• REQUIRED TASK
Can you convert each line of the material below into a JSON list of strings, one string per line, skipping blank lines and leaving out the pictures?

------ RECORD EXTRACTS

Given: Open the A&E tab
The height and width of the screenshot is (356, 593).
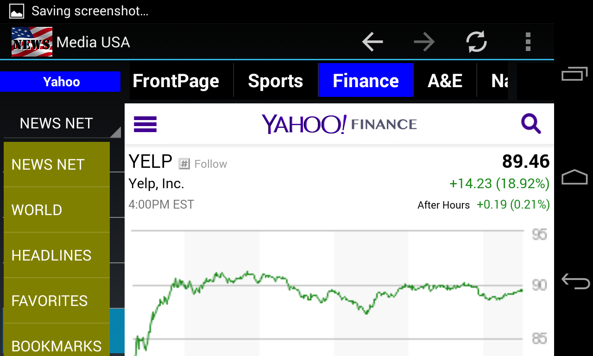Looking at the screenshot, I should click(x=445, y=81).
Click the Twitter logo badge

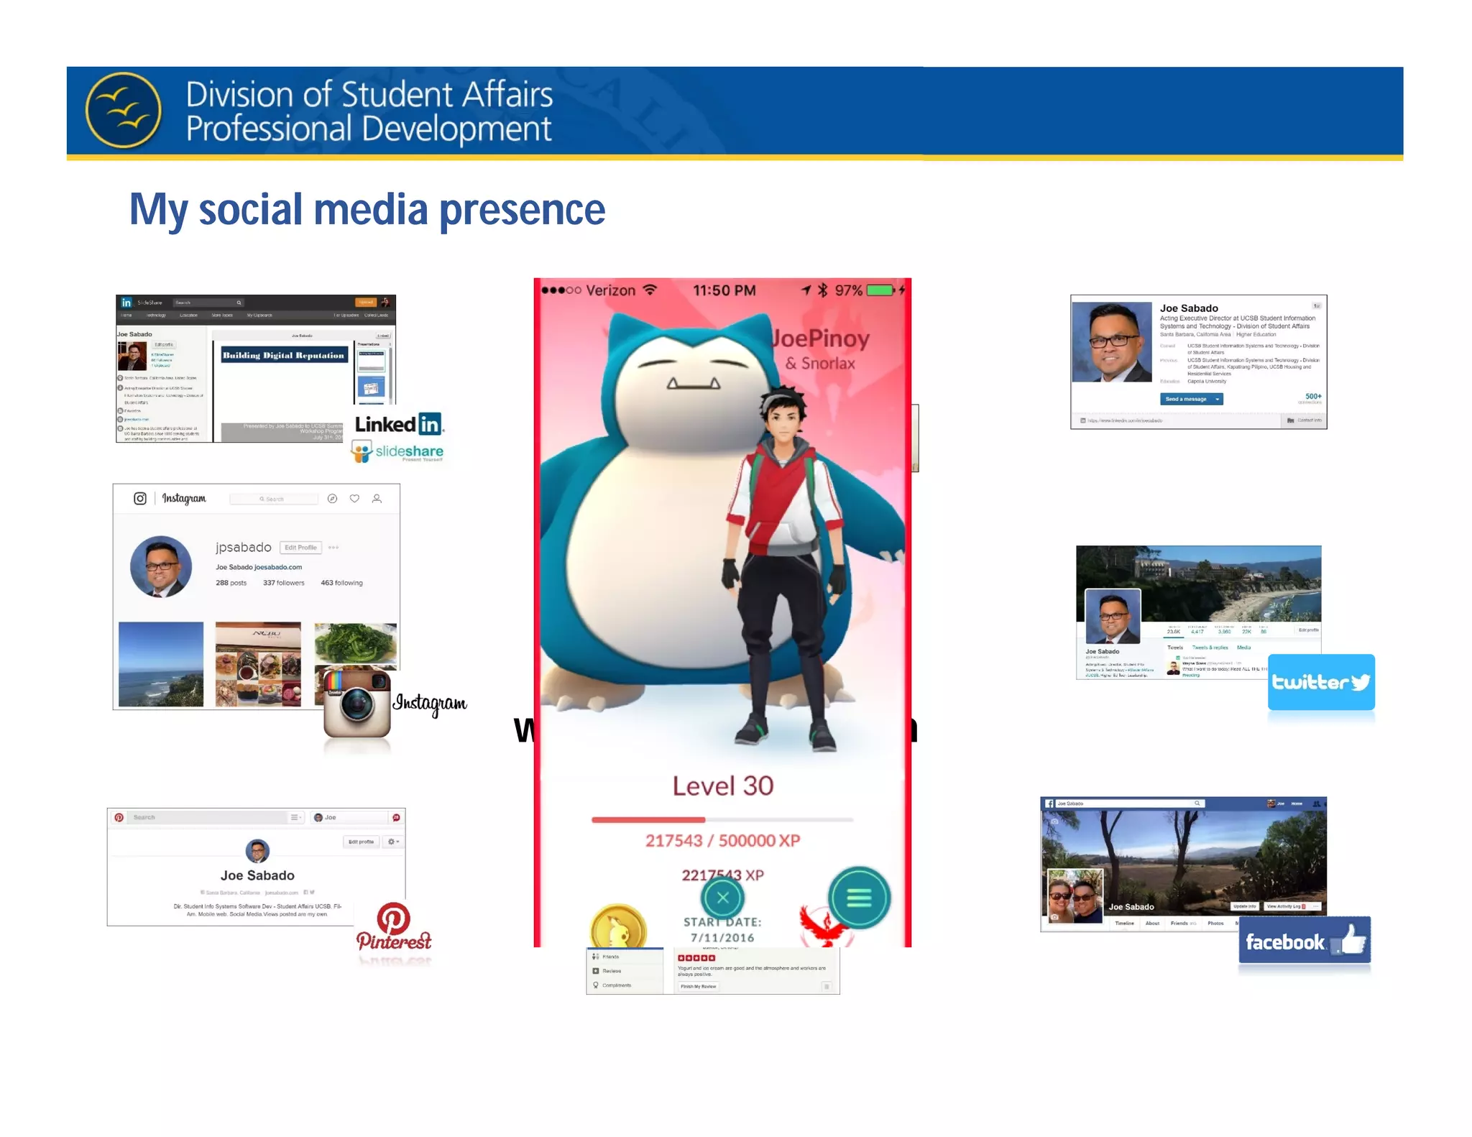pos(1320,682)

------------

• ANSWER FOR THE TASK
[
  "Given: Open the A&E tab",
  "The height and width of the screenshot is (356, 593).",
  "Looking at the screenshot, I should click(x=445, y=81).",
  "Click the Twitter logo badge",
  "pos(1320,682)"
]